Watching them go felt strangely right. Not like loss, more like continuation — his books setting off on their next chapter while, quietly, something else began shifting here too. For the first time in a long while, there is space in the barn. Not dramatic, sweeping loft-conversion television space. Just real space: shelf space, floor space, thinking space — the kind that doesn’t announce itself until you realise your shoulders have dropped half an inch.
Rich, our amazing friend and long-term master of anything carpentry that is required, has been here all week working his particular brand of practical magic. The wet room we built for Dad back in October 2023 — when time was short, money shorter, and urgency louder than design — has been transformed. That house, if I’m honest, is very titchy for the grown men who occupy it now, and a vast shower room is far down the list of must-haves.
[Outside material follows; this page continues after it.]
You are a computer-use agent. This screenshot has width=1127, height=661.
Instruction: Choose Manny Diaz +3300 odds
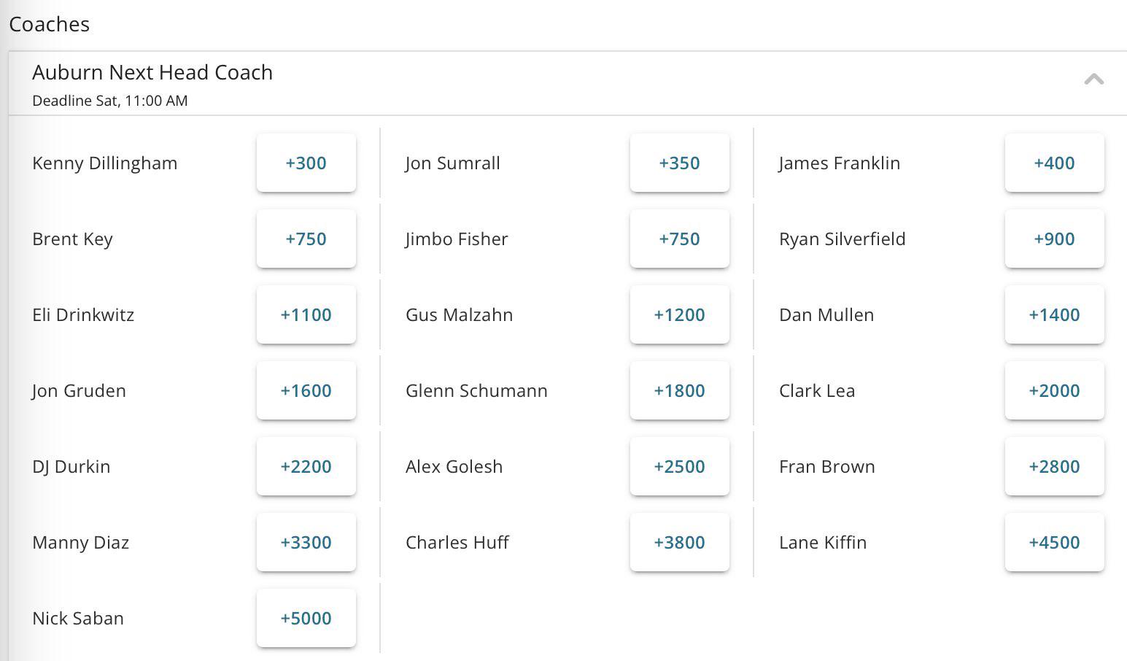306,542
It served its purpose when it mattered, but it carried ghosts in the corners: the shape of a chair that wasn’t there anymore and yet somehow still was.
So the walls Rich built back then have now been clad in routed ply, made to look like tongue-and-groove panelling — warm, simple, calm — and in place of what was, there is now a boot room built exactly to measure: for plants, coats, dog food, muddy things, ordinary life. Not grand, just right. It is astonishing what order can do for a person’s nervous system.
It’s funny how physical space and breath seem to belong to the same language. I gave up smoking nearly four months ago, just before the Christmas Market, which any sensible person would agree is an entirely irrational time to do such a thing. It wasn’t out of heroics, and certainly not punishment. It was simply time. As my mother-in-law once said when she stopped, she didn’t give it up — it gave her up. That was exactly it.
What had to be sorted out for that decision to hold was the asthma I’d had since moving back from Nigeria — the kind that occasionally landed me in hospital as a child, the kind that made lying flat feel like the air itself had weight, but oddly the sort smoking seemed to suppress. Which is why, this time, I felt I needed a string of small repairs to support saying goodbye for good. So with people far wiser than me — osteopathy, acupuncture, reflexology — the quiet business of learning how a body actually holds its stories began, and it was then that someone gently suggested it might never have been asthma at all. Not in the way I’d always been led to believe.
Thinking back a very long while, I remembered falling from a bench in a playground and collapsing a lung. I can picture the fall clearly, but what I hadn’t remembered until I told the story as an adult was the sharp, urgent sensation of struggling to breathe. It turns out the body is very good at remembering things the mind has long since packed away, and now, with help, something has shifted. Not dramatically — just steadily. The tightness that used to arrive uninvited doesn’t visit much anymore, and the breath that once felt borrowed now feels like it belongs to me again.
For nearly seven years our own belongings have been tucked away while we built a business, cared for family, and lived in motion. Now Jonny is doing that same holding-everything-together life thing with his mum, and it seems life has quietly decided it might be time for us to come back into our own rooms a little — not all at once, just enough to find our socks, and possibly the rest of our wardrobe.
There’s something deeply reassuring about watching timber go up where uncertainty used to sit, structure where there was once only memory, function where there had been ache. Grief, it turns out, doesn’t always leave in a dramatic sweep; sometimes it rearranges the furniture and slips out the back door when you’re not looking.
Which is a long way of saying that lately I seem to be breathing properly, in more ways than one.